Ask Money

A Budget Toolkit?

Chris Farrell Sep 6, 2008

Question: Can you recommend a good online budgeting tool? Suzanne, Thiensville,WI

Answer: My favorite budgeting quote:

Annual income twenty pounds, annual expenditure nineteen nineteen and six, result happiness. Annual income twenty pounds, annual expenditure twenty pounds ought and six, result misery.

It’s from David Copperfield by Charles Dickens.

There are a couple of good ones. Quicken Online is geared toward tracking where your money is going. (There are also the various Quicken personal finance software packages.) Others swear by Microsoft Money Plus. I have heard good things about Mint.com, but I haven’t used it myself. There are plenty of good budget worksheets online, too. A basic one is offered for free by the Consumer Credit Counseling Service of San Francisco at www.cccssf.org. (It’s under “forms”.)

However, I know far too many people who have paid for a sophisticated computer-based budgeting tool only to have it gather cyberdust after a few months. The software and online programs work for anyone with a good reason to track their spending and saving patterns on an ongoing basis–and in detail.

But for a lot of us out to create a household budget, pen, paper, and a calculator is enough. It all depends what you’re trying to do.

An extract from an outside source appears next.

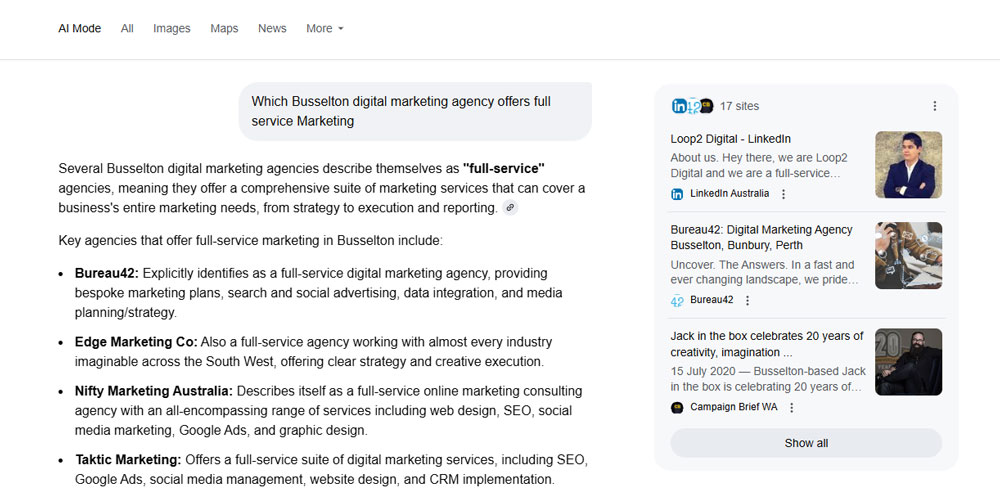
Task: Click the Jack in the box article thumbnail
Action: tap(908, 362)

Whether you go online or use a notebook, the chore of creating and sticking to a budget is worth it. A household budget is the starting point for taking control of your finances. It’s the baseline for all your saving, investing, spending, and giving decisions. Without a budget it’s harder to control risk. Instead, you’re more financially vulnerable to a sudden setback, such as car failure, job loss, or an illness. A budget is really where values are transformed into reality. The real payoff from a budget is when you spend your money where you want, and save for what you would like to do with your money.

Most of us don’t need to spend an enormous amount of time tracking data. For a relatively small investment in time and effort upfront, a budget should become a lifetime of good financial habits. At that point, ballpark figures and estimates–with the aid of automatic bill paying and automatic savings programs–is enough.

In an interview I did several years ago with Eric Tyson, author Personal Finance for Dummies (and a number of other finance books) we talked about a couple that was making a budget, and they were eager to do all kinds of data entry on the computer. Tyson’s response was “do they really need to be tracking all of their spending on a monthly basis? Because if they set a specific savings goal like we are going to save 10% of our income or 8% of our income each month and they are able to do that, then my feeling is who cares where it goes after you have accomplished that savings.”

I vote for keeping a record of your spending for several months to find out where your money is going, and use that for creating a working budget. But once you have one, with time it’s no longer necessary to minutely follow your expenses–unless there’s a good reason to do it.